Hi,
service fabric cluster configuration is set to use certificate common names instead of thumbprints.
After preparing and running the infrastructure scripts for SSL certificate rotation one orchestrator node did not get the certificate installed,
scripts did not indicate that anything failed. Test script showed also no errors or warnings but the certificate was not installed to this one node.
Result is that this node is down and unable to connect to the SF.
Error:
Get applications failed. Code: FABRIC_E_INVALID_ADDRESS Message: The supplied address was invalid.
I have tried everything, manually installed the certificate, removed and tried with scripts again which this time succeeded but the status on the node is still down.

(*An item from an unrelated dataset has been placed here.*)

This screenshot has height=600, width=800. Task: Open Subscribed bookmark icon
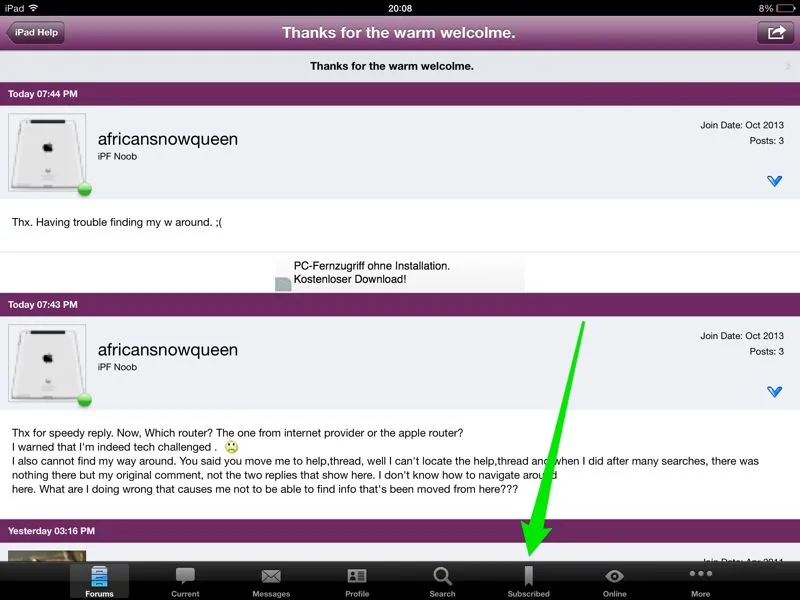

Restarts do not help and there are warnings in the Windows Administrative Events logs:
Failed SecurityUtil::VerifyCertificate, error -2147017538, SecuritySetting: {provider=SSL protection=EncryptAndSign certType = 'cluster'
store='LocalMachine/My' findValue='FindByCommonName:*.abcd.ee' remoteX509Names=('*.abcd.ee',issuer=(alg = 1.2.840.113549.1.1.1, param =
ptr=0x161b12add00, size=2, key = ptr=0x161b0fb9fa0, size=20, bytes=3082010a0282010100c14bb3654770bcdd4f58db)) RemoteCertIssuers=('DigiCert
TLS RSA SHA256 2020 CA1', Store = Root) certChainFlags=40000000 isClientRoleInEffect=false claimBasedClientAuthEnabled=false }
client-10.30.0.20:19000/10.30.0.20:19000: error = S_OK, failureCount=257. This is conclusive that there is no listener. Connection failure is expected if listener was never started, or listener / its process was stopped before / during connecting. Filter by (type~Transport.St && ~"(?i)10.30.0.20:19000") on the other node to get listener lifecycle, or (type~Transport.GlobalTransportData) for all listeners.
How to get the node online again? Any help appreciated!